10 Incredible Last Minute PPV Changes You Never Saw Coming
6. WrestleMania 8
From the moment Ric Flair’s name was even uttered on WWE television in the Summer of 1991, Hulk Hogan’s wasn’t too far removed from it. Considered the dream match of the 1980s, the battle of the two top performers in North America looked nailed on for April 1992’s WrestleMania 8. A strange chain of real and kayfabe events suddenly changed all of that.
Initially, Flair and Hogan wrestled a full loop of shows at the back end of the year, with disappointing gates cooling Vince McMahon on the prospect of the pair actually drawing required buys on the Grandest Stage.

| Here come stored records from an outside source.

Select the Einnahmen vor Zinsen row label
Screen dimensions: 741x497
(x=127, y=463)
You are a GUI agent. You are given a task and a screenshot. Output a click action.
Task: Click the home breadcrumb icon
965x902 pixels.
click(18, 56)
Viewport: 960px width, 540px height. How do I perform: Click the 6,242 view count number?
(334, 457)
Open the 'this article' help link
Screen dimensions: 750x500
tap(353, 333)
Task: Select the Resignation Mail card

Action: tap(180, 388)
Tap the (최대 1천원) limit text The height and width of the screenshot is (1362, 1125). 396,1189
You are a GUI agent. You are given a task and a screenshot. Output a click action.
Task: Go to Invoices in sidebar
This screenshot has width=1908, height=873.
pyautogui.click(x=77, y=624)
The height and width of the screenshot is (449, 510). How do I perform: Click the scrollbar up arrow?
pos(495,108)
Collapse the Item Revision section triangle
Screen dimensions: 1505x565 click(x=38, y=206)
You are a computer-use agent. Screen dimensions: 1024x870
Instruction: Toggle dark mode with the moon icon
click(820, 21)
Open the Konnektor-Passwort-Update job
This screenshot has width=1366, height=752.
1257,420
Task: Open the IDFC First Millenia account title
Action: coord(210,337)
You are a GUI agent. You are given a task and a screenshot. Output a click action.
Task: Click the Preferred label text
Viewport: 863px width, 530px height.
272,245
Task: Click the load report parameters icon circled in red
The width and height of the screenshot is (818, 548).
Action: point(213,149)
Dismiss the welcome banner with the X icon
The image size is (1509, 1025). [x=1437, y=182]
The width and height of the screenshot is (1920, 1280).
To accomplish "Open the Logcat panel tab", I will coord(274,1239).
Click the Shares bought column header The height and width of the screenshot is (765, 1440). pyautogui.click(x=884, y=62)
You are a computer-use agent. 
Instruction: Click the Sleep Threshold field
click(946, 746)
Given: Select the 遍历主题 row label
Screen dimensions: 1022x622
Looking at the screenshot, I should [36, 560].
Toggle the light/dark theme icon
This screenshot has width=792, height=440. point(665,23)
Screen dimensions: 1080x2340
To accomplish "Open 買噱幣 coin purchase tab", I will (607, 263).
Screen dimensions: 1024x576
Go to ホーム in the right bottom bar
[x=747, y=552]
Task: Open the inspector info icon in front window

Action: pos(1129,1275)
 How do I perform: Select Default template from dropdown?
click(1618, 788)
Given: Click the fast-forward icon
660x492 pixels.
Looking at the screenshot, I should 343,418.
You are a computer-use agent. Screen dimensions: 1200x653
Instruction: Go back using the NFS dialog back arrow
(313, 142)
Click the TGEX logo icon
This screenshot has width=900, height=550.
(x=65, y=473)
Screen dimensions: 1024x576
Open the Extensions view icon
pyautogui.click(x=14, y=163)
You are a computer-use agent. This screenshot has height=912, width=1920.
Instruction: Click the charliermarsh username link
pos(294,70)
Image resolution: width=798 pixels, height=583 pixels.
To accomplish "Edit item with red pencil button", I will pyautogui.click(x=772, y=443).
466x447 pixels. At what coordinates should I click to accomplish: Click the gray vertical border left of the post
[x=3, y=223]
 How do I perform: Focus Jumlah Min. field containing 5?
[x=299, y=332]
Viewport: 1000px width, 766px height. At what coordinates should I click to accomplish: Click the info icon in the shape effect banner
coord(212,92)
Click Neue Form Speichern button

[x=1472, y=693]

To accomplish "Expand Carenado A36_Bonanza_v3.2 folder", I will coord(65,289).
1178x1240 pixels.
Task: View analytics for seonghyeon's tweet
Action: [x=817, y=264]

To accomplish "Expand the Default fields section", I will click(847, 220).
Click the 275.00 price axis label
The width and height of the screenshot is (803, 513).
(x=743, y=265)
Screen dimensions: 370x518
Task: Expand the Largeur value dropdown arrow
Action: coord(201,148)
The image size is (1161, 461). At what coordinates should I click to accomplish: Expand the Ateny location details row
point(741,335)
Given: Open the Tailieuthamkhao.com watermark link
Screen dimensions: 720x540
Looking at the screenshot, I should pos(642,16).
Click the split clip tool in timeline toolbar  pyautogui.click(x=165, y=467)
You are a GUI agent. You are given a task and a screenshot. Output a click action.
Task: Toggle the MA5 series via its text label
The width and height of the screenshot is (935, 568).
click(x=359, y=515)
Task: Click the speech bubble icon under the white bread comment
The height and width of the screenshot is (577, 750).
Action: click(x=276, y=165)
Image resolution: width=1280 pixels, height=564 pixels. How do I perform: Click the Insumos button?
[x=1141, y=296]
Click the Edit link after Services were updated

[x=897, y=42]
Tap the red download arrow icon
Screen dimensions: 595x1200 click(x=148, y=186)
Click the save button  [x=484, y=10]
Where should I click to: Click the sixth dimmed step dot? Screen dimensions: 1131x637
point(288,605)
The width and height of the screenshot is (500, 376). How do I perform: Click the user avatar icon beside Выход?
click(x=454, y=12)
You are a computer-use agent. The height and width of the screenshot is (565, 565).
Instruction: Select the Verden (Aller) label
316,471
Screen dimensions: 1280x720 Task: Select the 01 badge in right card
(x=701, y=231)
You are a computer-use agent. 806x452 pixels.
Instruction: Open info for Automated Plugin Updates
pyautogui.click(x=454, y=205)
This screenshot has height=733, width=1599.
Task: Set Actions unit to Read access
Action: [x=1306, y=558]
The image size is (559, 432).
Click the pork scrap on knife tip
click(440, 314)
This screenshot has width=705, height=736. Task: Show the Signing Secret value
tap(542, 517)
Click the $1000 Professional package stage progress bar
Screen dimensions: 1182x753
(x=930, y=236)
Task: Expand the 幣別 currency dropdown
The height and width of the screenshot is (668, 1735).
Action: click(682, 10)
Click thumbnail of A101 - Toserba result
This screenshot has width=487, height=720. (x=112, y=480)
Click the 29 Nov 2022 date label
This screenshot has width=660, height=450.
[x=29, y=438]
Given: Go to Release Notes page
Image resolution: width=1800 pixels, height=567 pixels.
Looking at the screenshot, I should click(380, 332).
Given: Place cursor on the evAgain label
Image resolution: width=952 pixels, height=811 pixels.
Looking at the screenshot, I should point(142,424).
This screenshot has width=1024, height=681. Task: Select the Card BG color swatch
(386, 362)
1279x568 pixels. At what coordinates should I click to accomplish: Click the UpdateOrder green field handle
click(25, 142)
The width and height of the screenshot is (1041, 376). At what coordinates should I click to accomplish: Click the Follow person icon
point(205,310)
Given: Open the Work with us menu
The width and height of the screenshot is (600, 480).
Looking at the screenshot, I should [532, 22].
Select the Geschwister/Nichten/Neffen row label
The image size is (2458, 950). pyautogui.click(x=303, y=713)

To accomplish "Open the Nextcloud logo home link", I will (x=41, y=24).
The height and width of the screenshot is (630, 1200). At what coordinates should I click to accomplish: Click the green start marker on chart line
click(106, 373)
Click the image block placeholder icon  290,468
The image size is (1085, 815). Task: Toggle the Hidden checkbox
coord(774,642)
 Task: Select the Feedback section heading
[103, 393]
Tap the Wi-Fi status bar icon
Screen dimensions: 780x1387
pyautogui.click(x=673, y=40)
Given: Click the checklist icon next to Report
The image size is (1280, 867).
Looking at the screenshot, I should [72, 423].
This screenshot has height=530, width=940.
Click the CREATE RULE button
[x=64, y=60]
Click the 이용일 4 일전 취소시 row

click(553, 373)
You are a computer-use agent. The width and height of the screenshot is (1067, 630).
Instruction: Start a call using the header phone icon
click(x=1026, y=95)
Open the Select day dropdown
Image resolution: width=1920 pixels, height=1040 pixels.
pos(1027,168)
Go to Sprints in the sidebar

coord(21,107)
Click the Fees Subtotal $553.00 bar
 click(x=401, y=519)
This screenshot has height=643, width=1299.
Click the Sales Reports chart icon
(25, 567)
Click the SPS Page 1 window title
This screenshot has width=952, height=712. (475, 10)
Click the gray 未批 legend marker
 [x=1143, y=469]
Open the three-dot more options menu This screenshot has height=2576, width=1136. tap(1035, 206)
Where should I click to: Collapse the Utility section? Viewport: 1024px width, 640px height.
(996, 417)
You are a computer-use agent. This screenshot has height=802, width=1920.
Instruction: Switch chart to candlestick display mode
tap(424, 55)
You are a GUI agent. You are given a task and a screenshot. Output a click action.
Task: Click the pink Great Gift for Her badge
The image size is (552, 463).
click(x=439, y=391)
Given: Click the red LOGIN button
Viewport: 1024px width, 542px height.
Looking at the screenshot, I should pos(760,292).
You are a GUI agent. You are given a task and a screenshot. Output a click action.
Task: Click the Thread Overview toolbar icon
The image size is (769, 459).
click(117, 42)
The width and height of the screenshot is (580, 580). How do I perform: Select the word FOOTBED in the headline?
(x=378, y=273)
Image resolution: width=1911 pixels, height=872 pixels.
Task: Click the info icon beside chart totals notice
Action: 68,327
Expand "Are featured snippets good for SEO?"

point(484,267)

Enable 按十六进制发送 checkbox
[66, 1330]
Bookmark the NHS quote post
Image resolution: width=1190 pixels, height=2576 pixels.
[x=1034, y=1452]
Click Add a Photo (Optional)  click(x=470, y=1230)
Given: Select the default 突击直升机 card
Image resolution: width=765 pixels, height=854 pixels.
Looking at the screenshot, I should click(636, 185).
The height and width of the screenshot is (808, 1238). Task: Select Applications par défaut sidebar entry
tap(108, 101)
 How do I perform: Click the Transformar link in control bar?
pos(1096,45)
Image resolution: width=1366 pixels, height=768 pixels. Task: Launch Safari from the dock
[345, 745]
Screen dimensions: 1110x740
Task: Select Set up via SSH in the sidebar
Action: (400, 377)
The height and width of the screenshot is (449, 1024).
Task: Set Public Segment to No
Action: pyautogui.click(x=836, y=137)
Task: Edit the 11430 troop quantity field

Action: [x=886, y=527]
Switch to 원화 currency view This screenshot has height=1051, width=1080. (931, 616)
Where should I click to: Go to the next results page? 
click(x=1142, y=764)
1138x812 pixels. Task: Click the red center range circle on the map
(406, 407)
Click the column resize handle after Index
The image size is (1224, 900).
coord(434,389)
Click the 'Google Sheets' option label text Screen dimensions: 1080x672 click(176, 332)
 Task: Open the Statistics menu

But then the sh*t really hit the fan.
In early 1992, WWE was suddenly engulfed in scandal. Years of excess had caught up with an organisation that ploughed through the pomp of the 1980s with reckless abandon and disregard for rules and regulations. The brand was now a toxic cocktail of steroids, sex and sleaze in the eyes of the public at large, with Hogan at the centre of it all. ‘The Hulkster’ had been announced as Flair’s title contender following the 1992 Royal Rumble, but his decision to hide out from the heat after one last ‘Mania clash with Sid Justice solidified McMahon’s decision to keep the two apart. A ‘Double Main Event’ with Flair defending against Randy Savage was at least a palatable second prize.